Steiner proceeded to send a letter to Sir William Hawthorne, a renowned engineer who was Master of Churchill College at the time, requesting his support in opening a new position for Paz at the Faculty of Modern and Medieval Languages. In his missive, he explained: “As the press has disclosed, Octavio Paz has broken with his government and resigned his Embassy over the shooting in Mexico City.” And as he stated further along, “Paz is, unquestionably, one of the three or four major figures en Latin American literature today, very possibly on a par with Neruda and Borges. It would be a brilliant feather in our cap if we could be his hosts.”

Sir William Hawthorne was quickly persuaded and communicated with the directors of all the departments or centers of research that might be interested in accommodating Paz. But none of them had any vacancies. John Street, Director of the Center of Latin American Studies, suggested an alternative: that he be put forward as a candidate to the Simón Bolívar Chair, created a year earlier at the behest of the Venezuelan government with the financial support of the Shell Oil Company in order to tighten cultural bonds between the United Kingdom and Latin America.

However, even those who were striving to employ Paz at the University were dubious as to the expediency of this option. The candidates for the Chair position had been selected by a committee composed of academics from Cambridge and the Ambassador from Venezuela in the United Kingdom. They feared that the Venezuelans would reject Paz’s candidacy under the argument of not wishing to offend the Mexican government by supporting someone who had openly opposed them, abandoning the embassy under his charge.

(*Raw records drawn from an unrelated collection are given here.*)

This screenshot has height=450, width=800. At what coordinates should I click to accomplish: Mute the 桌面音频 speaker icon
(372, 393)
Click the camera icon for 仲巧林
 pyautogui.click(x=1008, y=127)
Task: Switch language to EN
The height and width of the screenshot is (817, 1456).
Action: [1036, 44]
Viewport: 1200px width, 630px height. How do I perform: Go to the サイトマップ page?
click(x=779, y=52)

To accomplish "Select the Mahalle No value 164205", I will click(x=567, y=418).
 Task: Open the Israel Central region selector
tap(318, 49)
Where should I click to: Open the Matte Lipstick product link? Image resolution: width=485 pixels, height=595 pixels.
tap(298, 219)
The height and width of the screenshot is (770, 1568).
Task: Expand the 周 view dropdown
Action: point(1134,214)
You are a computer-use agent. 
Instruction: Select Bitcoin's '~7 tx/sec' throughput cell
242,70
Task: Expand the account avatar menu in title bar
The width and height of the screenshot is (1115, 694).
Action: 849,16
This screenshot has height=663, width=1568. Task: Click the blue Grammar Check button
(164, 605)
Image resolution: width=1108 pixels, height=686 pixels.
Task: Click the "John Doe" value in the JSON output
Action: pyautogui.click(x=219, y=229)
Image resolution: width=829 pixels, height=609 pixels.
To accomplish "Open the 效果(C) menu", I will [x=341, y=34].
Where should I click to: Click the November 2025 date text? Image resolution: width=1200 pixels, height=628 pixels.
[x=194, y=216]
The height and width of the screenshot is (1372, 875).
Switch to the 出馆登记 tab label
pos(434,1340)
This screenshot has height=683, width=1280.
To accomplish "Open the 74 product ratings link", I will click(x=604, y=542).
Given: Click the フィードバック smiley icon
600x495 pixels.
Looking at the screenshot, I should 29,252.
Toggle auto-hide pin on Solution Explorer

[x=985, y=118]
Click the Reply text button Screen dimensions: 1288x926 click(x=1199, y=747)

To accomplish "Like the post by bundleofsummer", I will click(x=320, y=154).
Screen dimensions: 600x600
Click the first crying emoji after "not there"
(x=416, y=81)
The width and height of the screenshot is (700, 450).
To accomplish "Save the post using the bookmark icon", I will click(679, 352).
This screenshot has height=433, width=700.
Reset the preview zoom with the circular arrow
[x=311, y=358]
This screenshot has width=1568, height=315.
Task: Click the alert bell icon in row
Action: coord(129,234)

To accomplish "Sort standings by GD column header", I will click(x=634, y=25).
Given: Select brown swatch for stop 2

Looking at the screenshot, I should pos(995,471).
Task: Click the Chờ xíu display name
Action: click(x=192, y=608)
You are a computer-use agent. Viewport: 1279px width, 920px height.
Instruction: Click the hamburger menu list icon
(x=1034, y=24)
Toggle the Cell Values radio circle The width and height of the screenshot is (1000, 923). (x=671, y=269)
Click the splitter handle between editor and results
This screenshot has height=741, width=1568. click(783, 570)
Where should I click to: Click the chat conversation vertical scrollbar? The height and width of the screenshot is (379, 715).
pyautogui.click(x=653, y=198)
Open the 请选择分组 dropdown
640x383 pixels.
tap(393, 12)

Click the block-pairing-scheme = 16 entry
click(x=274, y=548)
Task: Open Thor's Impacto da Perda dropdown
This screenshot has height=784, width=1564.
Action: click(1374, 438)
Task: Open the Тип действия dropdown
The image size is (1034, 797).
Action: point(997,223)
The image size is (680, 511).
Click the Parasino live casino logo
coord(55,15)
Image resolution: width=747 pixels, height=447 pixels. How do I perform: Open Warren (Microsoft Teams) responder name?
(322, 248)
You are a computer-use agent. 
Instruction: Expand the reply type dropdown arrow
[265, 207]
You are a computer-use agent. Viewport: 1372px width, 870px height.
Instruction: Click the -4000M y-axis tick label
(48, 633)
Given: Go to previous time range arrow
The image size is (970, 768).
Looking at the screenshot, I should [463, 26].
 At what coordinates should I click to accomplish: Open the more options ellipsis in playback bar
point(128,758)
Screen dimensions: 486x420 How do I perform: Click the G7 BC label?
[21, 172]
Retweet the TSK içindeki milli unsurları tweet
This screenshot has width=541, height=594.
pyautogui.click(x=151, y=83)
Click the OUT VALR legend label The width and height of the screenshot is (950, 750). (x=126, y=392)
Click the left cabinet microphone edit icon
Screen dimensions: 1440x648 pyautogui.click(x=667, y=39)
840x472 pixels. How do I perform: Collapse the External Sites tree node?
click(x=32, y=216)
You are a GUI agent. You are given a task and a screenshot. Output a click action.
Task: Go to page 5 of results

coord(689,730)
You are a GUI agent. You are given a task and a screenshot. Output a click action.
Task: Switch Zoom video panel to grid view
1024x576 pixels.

In order to weigh the gravity of the situation and to consider how they might overcome this obstacle, they consulted Sir John Walker, acting General Director of the Hispanic and Luso-Brazilian Council, by virtue of his special insight into the Latin American intellectual and political panorama. Walker unequivocally replied that Paz was not merely an outstanding figure within contemporary Latin American culture, but perhaps the most important of them all. He believed that it was an extraordinary idea to bring him closer to England, given that his relations with Europe up until that time had been aligned with France.

Regarding the more delicate subject at hand, he warned that indeed, Paz had resigned the position of Ambassador to protest the “Mexican government’s repressive attitude towards university students.” He confessed that it was difficult for him to formulate an opinion regarding the attitude that might be taken by the Venezuelans with regards to Paz, although they “might possibly not wish to offend the Mexican government by pressing the candidature of one who stood up against them.” He concluded by suggesting that such musings were beyond the scope of the British members of the selection committee.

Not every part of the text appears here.